Amoeba Culture had the third largest sales among South Korean record labels in 2015.

==History==
Amoeba Culture was founded in August 2006 by Dynamic Duo members Gaeko and Choiza, as well as current CEO Go Kyung-min. The label held open auditions in late 2007 in order to expand its roster. In 2008, composer and producer Primary and hip hop duo Supreme Team joined the company.

In 2011 the label released a series of toy figurines and started the "AMOEBAHOOD" project to promote exhibits and other cultural art projects. They also established the Amoeba Culture recording studio in October 2011. In 2012 the label held the first "Amoebahood Concerts" at Daegu Exco and KBS Busan Hall in February, as well as the House of Blues in LA and the Showbox at the Market in Seattle in April with Kero One. Zion.T also announced that he had signed with the label that summer.

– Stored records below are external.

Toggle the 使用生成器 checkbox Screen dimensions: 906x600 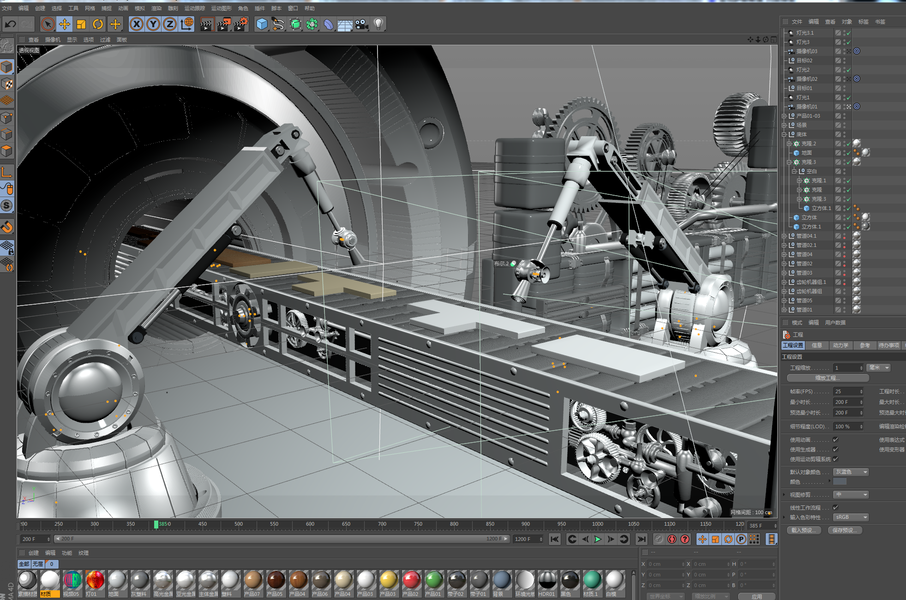coord(835,448)
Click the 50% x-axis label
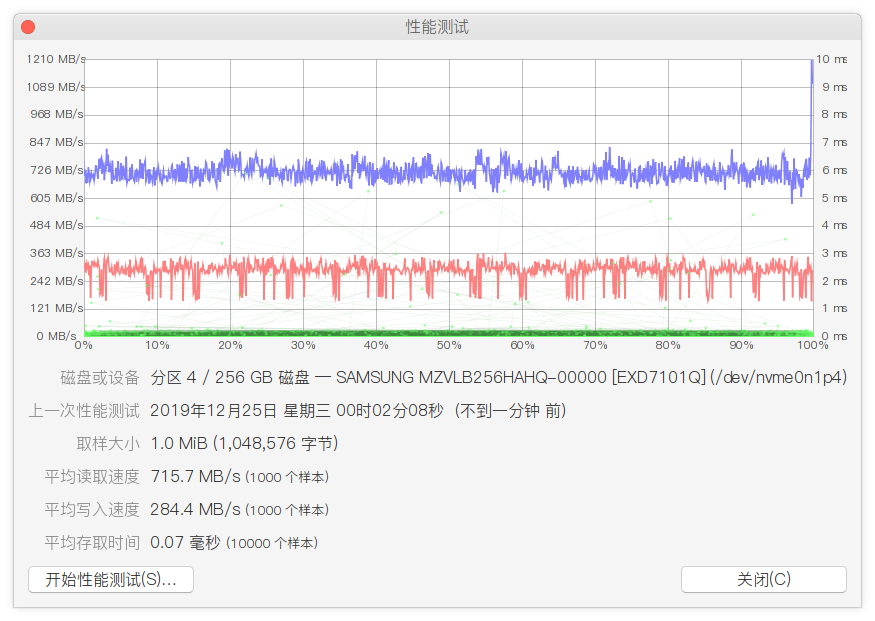The width and height of the screenshot is (875, 621). pyautogui.click(x=449, y=345)
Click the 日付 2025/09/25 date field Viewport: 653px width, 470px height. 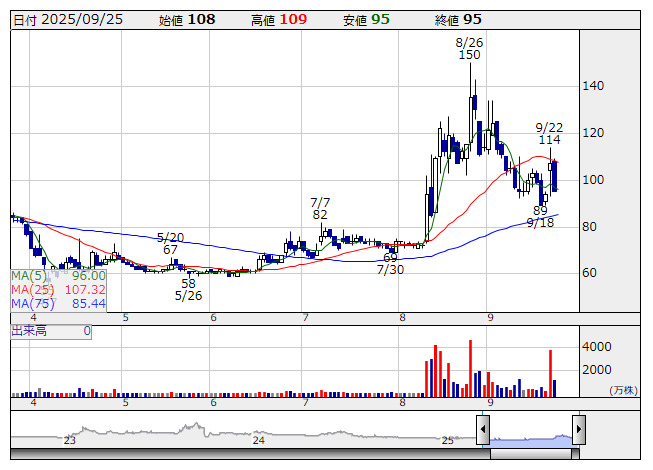point(69,19)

In 2013 all of the label's artist participated in the 'NOWeekend' project which culminated in an album. The group also held the "2013 Amoebahood Concerts" on March 16 and 17. On July 19, 2013, Supreme Team disbanded when member E-Sens's contract ended. That summer E-Sens released tracks alleging the company had offered him a slave contract and that they had stolen money which the label denied. In January 2014 the other former Supreme Team member, Simon D, left the label as well.

In November 2017, CJ E&M acquired Amoeba Culture. CJ E&M official stated that, "We are investing to support the development of hip-hop music and free creative activities by artists".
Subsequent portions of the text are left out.